Petrolio da una parte; orsi polari e renna caribù, dall’altra. Il 17 agosto scorso l’amministrazione di Donald Trump ha completato le procedure per autorizzare le perforazioni in una parte dell’Arctic National Wildlife Refuge, proprietà del governo federale di Washington. L’asta per assegnare le licenze è prevista per metà gennaio, probabilmente poco prima del 20, quando Joe Biden presterà giuramento come 46° presidente degli Stati Uniti. L’area sdoganata è grande più o meno come la Calabria: 6.070 chilometri quadrati che si estendono lungo la costa Nord-Est dell’Alaska, dove la geografia degli umani cede il passo alla natura più selvaggia, più remota, più intatta.

L’Arctic National Wildlife Refuge ha resistito trent’anni agli assalti di lobbisti e petrolieri. In chiusura di mandato The Donald sembrava essere riuscito ad aprire la breccia decisiva per devastare la riserva. Ora però si prepara l’ennesimo colpo di scena. Per mano del neo presidente Biden? Piuttosto per il petrolio ai minimi.

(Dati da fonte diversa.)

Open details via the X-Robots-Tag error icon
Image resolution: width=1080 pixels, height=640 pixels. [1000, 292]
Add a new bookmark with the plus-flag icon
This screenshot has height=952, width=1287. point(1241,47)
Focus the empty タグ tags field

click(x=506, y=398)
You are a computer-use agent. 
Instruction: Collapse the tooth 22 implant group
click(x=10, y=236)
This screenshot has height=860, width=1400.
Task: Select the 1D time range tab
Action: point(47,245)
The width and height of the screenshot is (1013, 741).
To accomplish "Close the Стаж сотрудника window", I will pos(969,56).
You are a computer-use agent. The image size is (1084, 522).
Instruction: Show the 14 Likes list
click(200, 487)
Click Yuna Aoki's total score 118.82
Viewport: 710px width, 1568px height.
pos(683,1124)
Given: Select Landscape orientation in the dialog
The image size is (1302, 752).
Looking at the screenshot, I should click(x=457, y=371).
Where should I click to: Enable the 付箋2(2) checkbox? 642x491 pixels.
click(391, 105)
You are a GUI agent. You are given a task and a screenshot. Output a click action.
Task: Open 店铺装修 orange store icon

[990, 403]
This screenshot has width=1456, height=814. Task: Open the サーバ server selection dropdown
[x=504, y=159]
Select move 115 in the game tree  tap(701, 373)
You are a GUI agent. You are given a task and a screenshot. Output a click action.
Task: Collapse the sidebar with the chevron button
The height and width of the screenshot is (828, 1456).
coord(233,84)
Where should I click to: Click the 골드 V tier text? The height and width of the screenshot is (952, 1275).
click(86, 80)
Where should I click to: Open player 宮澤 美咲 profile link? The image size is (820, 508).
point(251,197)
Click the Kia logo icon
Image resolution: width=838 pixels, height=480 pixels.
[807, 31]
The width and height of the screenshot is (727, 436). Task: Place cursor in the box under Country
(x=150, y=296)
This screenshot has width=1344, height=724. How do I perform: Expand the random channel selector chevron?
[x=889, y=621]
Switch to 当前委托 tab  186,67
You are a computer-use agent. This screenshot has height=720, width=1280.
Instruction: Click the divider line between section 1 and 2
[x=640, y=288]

È la casa degli orsi bianchi, bruni e neri. Una riserva eccezionale per la biodiversità: oltre 200 specie di uccelli; otto differenti mammiferi marini; i lupi; il bue muschiato; le alci e, soprattutto, centinaia di migliaia di renne che migrano in questo lembo di Artico per riprodursi. Per migliaia di anni l’ecosistema è rimasto immutato, con qualche tribù di nativi a fare sostanzialmente da comparsa. Dal 1960 le istituzioni locali, con un accordo bipartisan, si sono sempre impegnate a tutelare l’ambiente.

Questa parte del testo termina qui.